A unique aspect of our study is that we explored the association between regimens compliant with GOLD recommendations and outcomes such as COPD-related HRU, costs, and exacerbations. Consistent across all outcomes were documented clinical and economic benefits associated with GOLD-compliant regimens, especially in the more severe GOLD C/D group and, in particular, to the inpatient setting. As patients with severe COPD are traditionally associated with the highest clinical and economic burden, benefits in this population are noteworthy. These benefits were also observed within the GOLD A/B group, with less magnitude potentially due to lower overall intensity of care required. However, given the GOLD A/B group comprised 85% of the cohort, improved outcomes may have substantial population-level ramifications. Since exacerbations guide GOLD risk group classification and were modestly reduced in both the A/B and C/D groups, compliance with GOLD recommendations may potentially decrease the progression to and proportion of patients in the higher risk group. Overall, these data support the hypothesis that GOLD-compliant therapies may result in improved clinical and economic outcomes in real-world clinical practice.

LIMITATIONS

Our findings were subject to typical claims-based limitations, such as omissions, coding errors, and the inability to determine whether prescription fills were actually taken as prescribed by patients. Since the presence of a diagnosis code on a medical claim may be a miscode or a rule-out criterion and therefore does not guarantee positive presence of a disease, we attempted to mitigate this issue and the lack of COPD-confirming spirometry data by using a validated predictive model to identify the COPD study population that did not solely rely on diagnoses codes but also considered various demographic, clinical, and therapeutic characteristics.

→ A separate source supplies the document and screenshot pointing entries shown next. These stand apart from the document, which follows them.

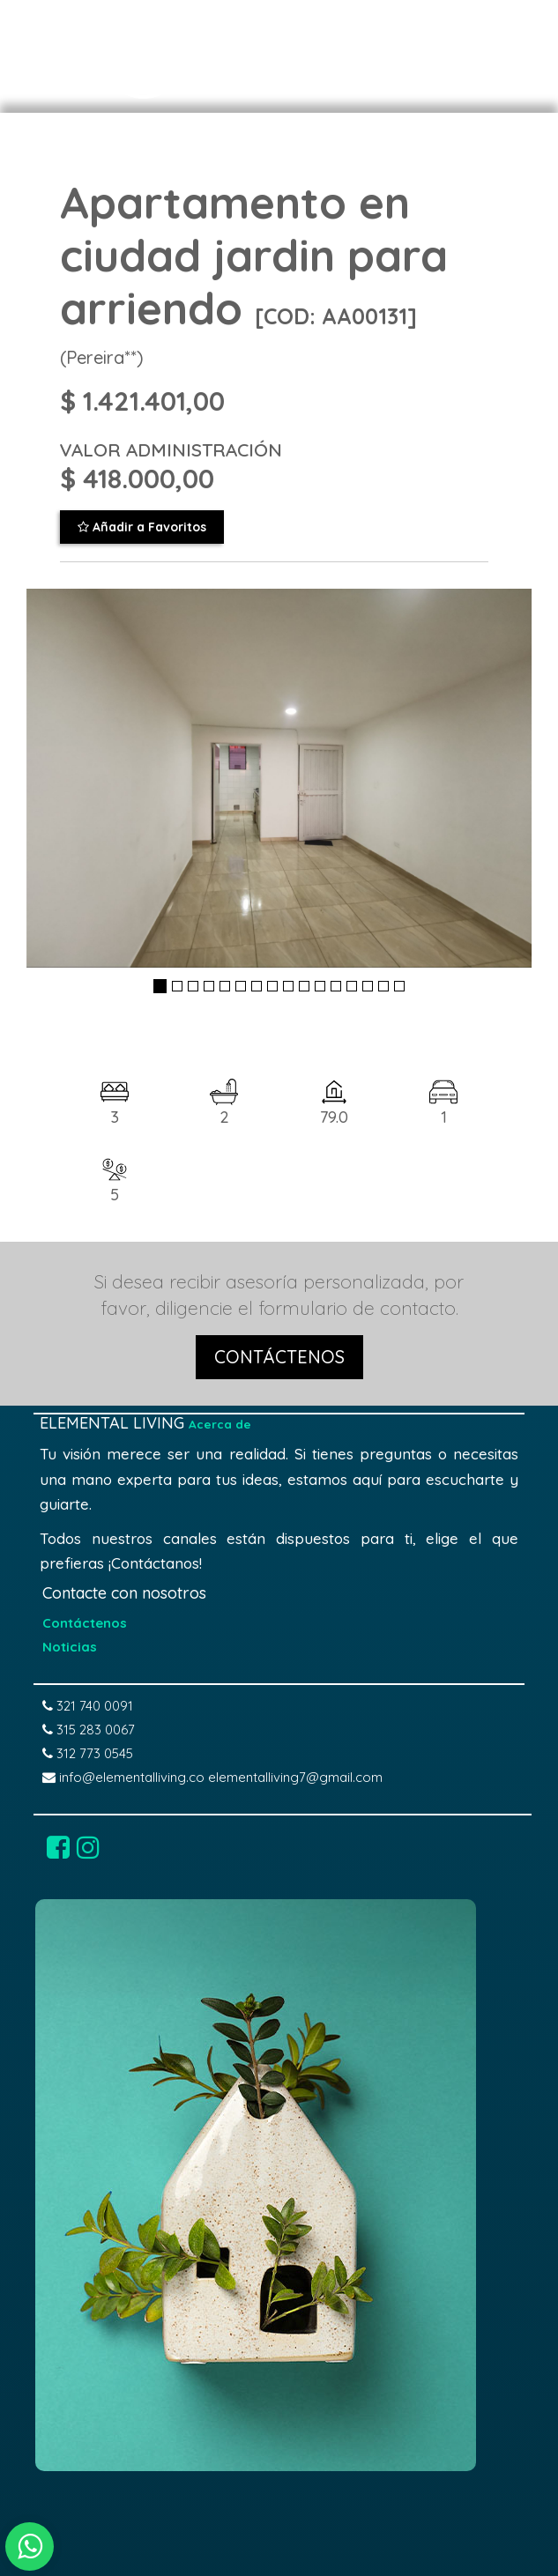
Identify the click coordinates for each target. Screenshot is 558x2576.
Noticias (69, 1646)
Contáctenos (84, 1623)
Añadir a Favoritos (142, 527)
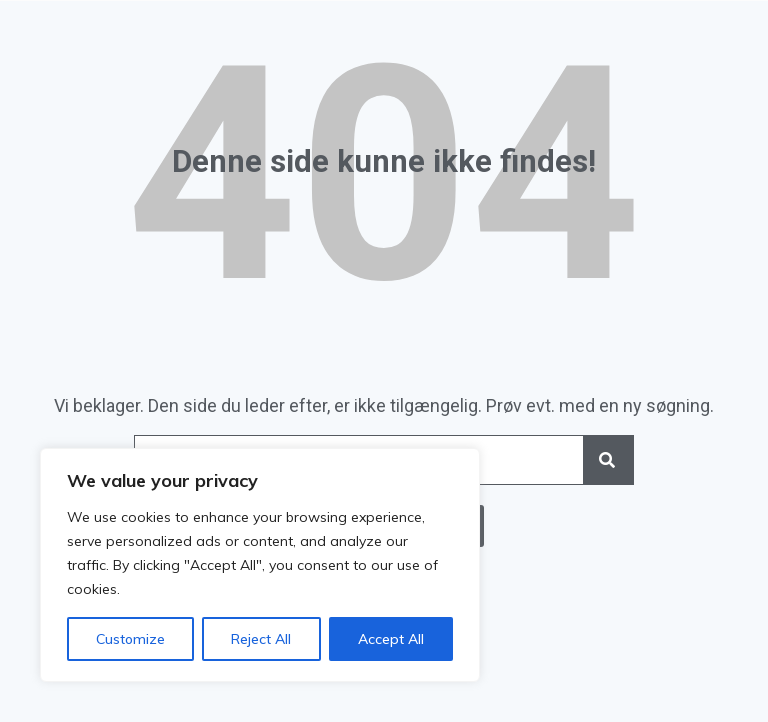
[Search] (608, 460)
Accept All (391, 639)
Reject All (261, 639)
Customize (130, 639)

Another drawback was the algorithm used to identify symptomatic burden has not yet been validated. We should also note that patients filling only rescue therapies or add-on treatments (e.g., xanthines and phosphodiesterase-4 inhibitors) and not receiving any COPD maintenance medication were not considered for analysis. This may be reflected in our estimates of the individual GOLD risk group size, with potential overestimation of the GOLD C/D population. Patient adherence to their maintenance regimens and subsequent escalation was also not evaluated. Assignment of medication compliance per 2017 standards for patients pre-2017 could have potentially misclassified their compliance status at the time of prescribing, but given minimal evolution of the recommendations, this provided the most applicable results for current treatment.

The generalizability of our results is limited to similar commercially insured/Medicare Advantage populations and may not be generalizable to other government-sponsored health insurance members or those uninsured/underinsured who may not have access to the health care resources of interest. Finally, there is potential for unmeasured confounding (e.g., demographics, clinical symptoms, and lifestyle behaviors that effect disease progression and medication adherence) biasing the results.

Conclusions

The current study provides real-world insights into the association between compliance with 2017 GOLD treatment recommendations and COPD-related HRU, costs, and exacerbations. Suboptimal prescriber adherence to GOLD treatment recommendations continues to be prevalent with the primary driver of noncompliance appearing to be the overuse of ICS-containing therapies in patients with COPD-prescribed maintenance therapy. Lower COPD-related medical HRU and costs were associated with compliance with GOLD treatment recommendations, especially within the inpatient setting. These data provide support for the premise that health care programs and/or interventions aimed at improving compliance with GOLD prescribing recommendations lead to beneficial clinical and economic outcomes in patients with COPD.